Las miradas son historias contadas y escuchadas en un solo fogonazo, vidas sentidas al minuto. Sin razonamientos ni tortuosas explicaciones, nos hacemos personas recorriendo las profundidades de las vidas de otros, en ese fugaz instante en que nos encontramos sus miradas y oteamos el océano de vivencias insinuadas. Mirar y ser mirado son de los primeros pasos en el camino de la socialización.
Es algo que hacemos desde muy pequeños a pesar de que nadie nos lo ha enseñado. Al poco de nacer somos capaces de reconocer el rostro de nuestra madre y diferenciarlo de otras personas, y algo más tarde logramos hacer otra distinción fundamental, reconociéndonos distintos de ella. Caemos en la cuenta de que somos distintos de ella y de todos los demás y poco a poco, no sin cierto dolor, empezamos a decir «Yo». A reconocernos como alguien separado de los demás, que reacciona ante ellos y los influye. Al menos eso es lo que afirma George H. Mead, un científico social de los años 30, que consideraba la relación con distintas personas el modo como vamos elaborando una versión de la realidad que llamaba «el otro generalizado», a partir de la cual obtenemos los guiones para la conducta en las diferentes situaciones y por tanto, el modo como los individuos nos hacemos humanos.

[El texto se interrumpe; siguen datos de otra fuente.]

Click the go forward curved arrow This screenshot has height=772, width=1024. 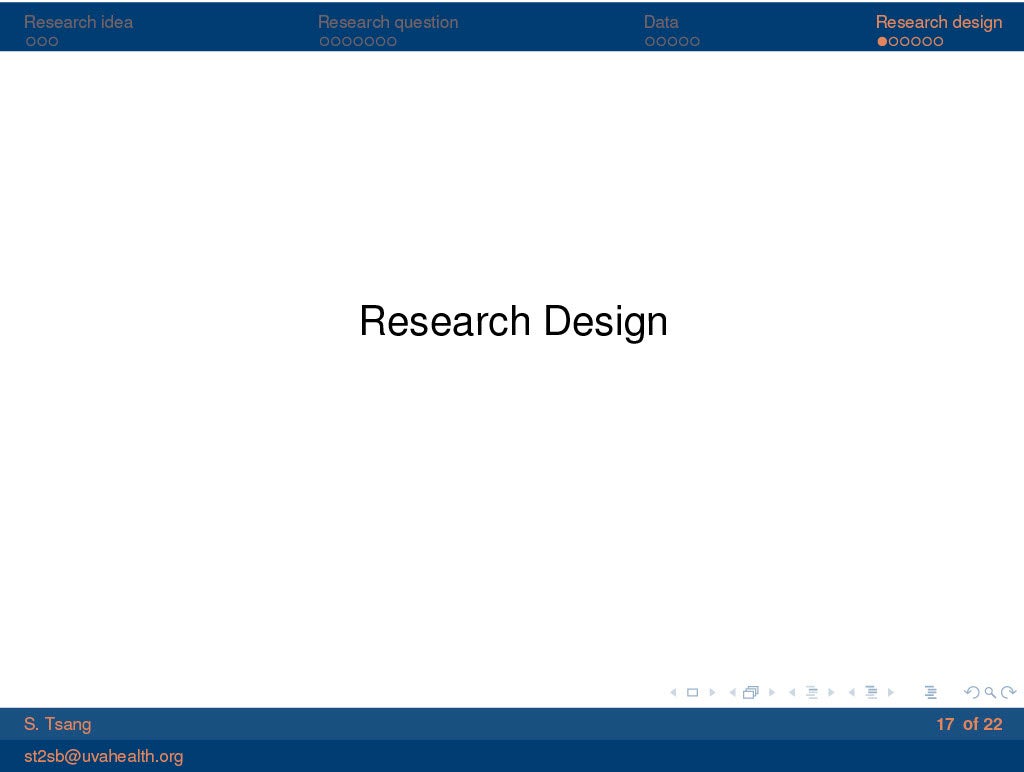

A la fuerza, es la mirada la forma más básica de comunicación. Mirar a los ojos es entrar en el espacio privado de la subjetividad de una persona con algún propósito; normalmente, leer sus intenciones respecto a uno, para poder regular la relación o protegernos Pero esta es una aplicación escasa, utilitaria y cortoplacista, que ha obstaculizado seriamente el desarrollo de esta competencia.
Considerar la vivencia de ser niño, de ser enfermo, de ser ejecutivo o de estar perdido, como unas experiencias que se hacen públicas en el momento del encuentro, en el mirarse, otorga a las relaciones una dimensión nueva y las sitúa en espacio de la cooperación y la compasión, o como se dice en la psicología, para evitar las connotaciones religiosas, en la «empatía».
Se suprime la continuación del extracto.